*** Passage provided ***
This seminar provided an opportunity to address the current challenges in penitentiary intelligence regarding organization, doctrines, and practices. Six major themes were central to the discussions:

  1. Management of radicalized populations;
  2. The specifics of closed environments for implementing intelligence practices;
  3. Interservice cooperation between open and closed environments;
  4. Interactions between penitentiary intelligence and judicial authorities;
  5. European cooperation;
  6. The contributions of penitentiary intelligence services to understanding contemporary threats.

Exploring other models of penitentiary intelligence organization allowed the French National Penitentiary Intelligence Service (SNRP) to reflect on its own operations and share its expertise with European partners. The SNRP stands out as a unique model in Europe, both for its historical precedence and its resources and objectives. Following a series of events that compromised the security of its facilities in the early 2000s, such as the triple helicopter escape from the central prison of Moulins in July 2000, the mutiny at Clairvaux in February 2003, and the spectacular escape of the prisoner Ferrara after an armed commando attacked the Fresnes prison center in March 2003, the penitentiary administration was compelled to rethink its organization of security and intelligence. However, it was after the wave of attacks in 2015 that the creation of a genuine intelligence service within the Ministry of Justice and the Penitentiary Administration Directorate was initiated in 2017.
*** End of Passage provided ***
> [Exercise brief]: Please continue the passage on the penitentiary intelligence seminar, picking up after its final sentence.
*** Dataset content ***
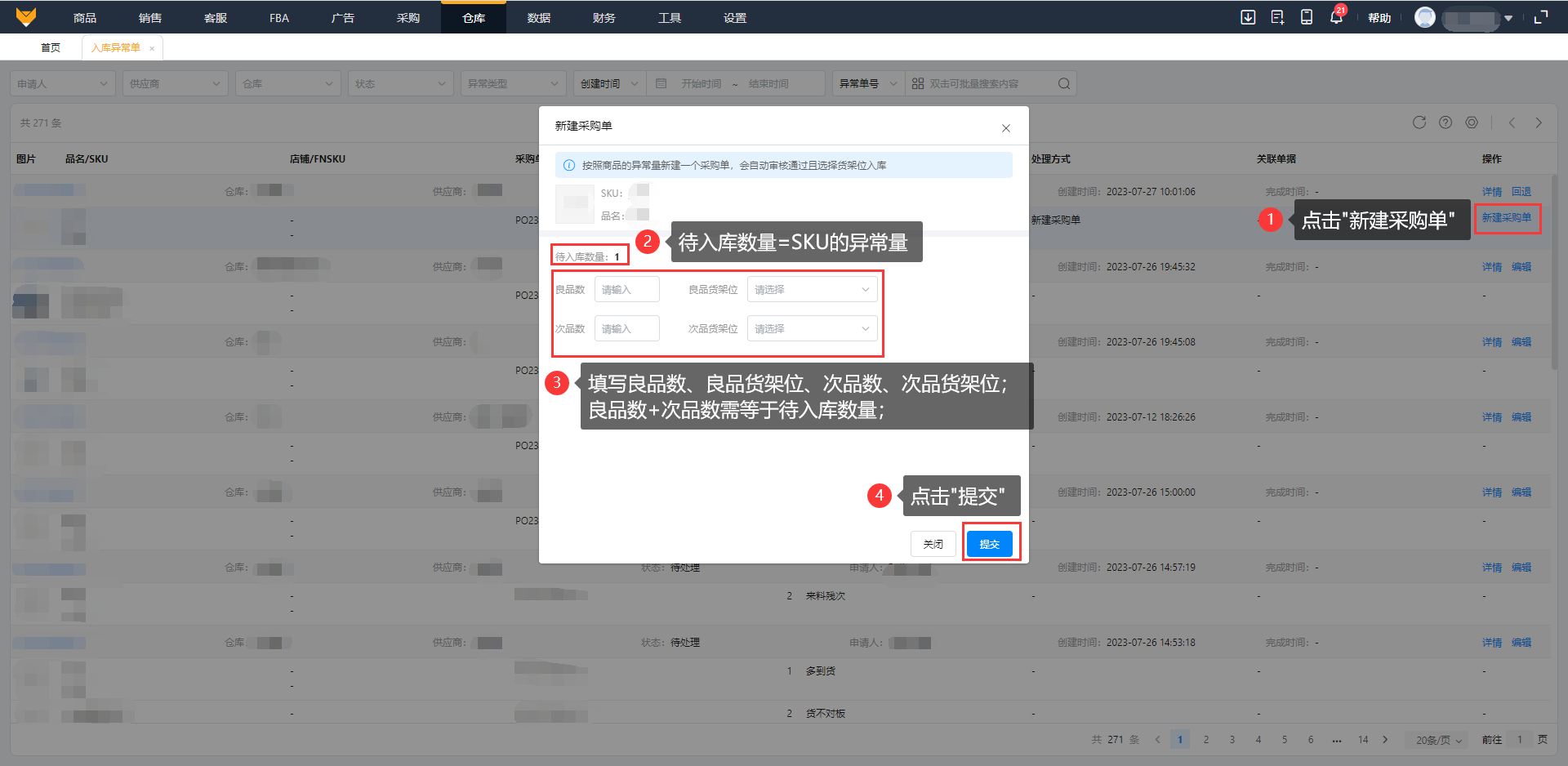
Task: Open the 仓库 menu in navigation bar
Action: [474, 18]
*** End of Dataset content ***
> [Response]:
This institutional positioning highlights the uniqueness of a hybrid service that belongs both to the intelligence community and the penitentiary administration. The meeting of these two cultures, which mutually enrich each other, allows the SNRP to provide the penitentiary administration with new analytical capabilities regarding security phenomena occurring in detention. In turn, the integration of the SNRP into the intelligence community enhances public intelligence policy with new capabilities for collecting and analyzing national security issues contributed by the penitentiary administration. Thus, the SNRP contributes to the security of penitentiary establishments and, within the intelligence community, to anti-terrorism efforts, combating violent extremism, and policies against organized crime.

Two main models of penitentiary intelligence organization

At the end of the seminar and the study conducted, two institutional models of penitentiary intelligence organization were distinguished:

  1. The vast majority of European services only have penitentiary information collected by their associated penitentiary administration. In these cases, creating an Intelligence Service more so reflects the need for administrations to develop new analytical capabilities for security phenomena occurring in facilities, rather than the development of services with more secretive, even clandestine intelligence capabilities. In these institutional setups, it is the domestic intelligence services that conduct the most intrusive intelligence operations within the facilities;
  • The comparison also highlighted a second model in which penitentiary intelligence services possess all the typical capabilities of an intelligence service: human sources, technical sources, cyber, and partnerships. In this model, exemplified by the French and British cases, penitentiary intelligence contributes equally to the policies carried out by intelligence communities, particularly in terms of counter-terrorism and combating organized crime. In this setup, the penitentiary intelligence service is fully integrated into the national intelligence community. It became evident during the seminar that most services relying primarily on penitentiary information are leaning towards this second model.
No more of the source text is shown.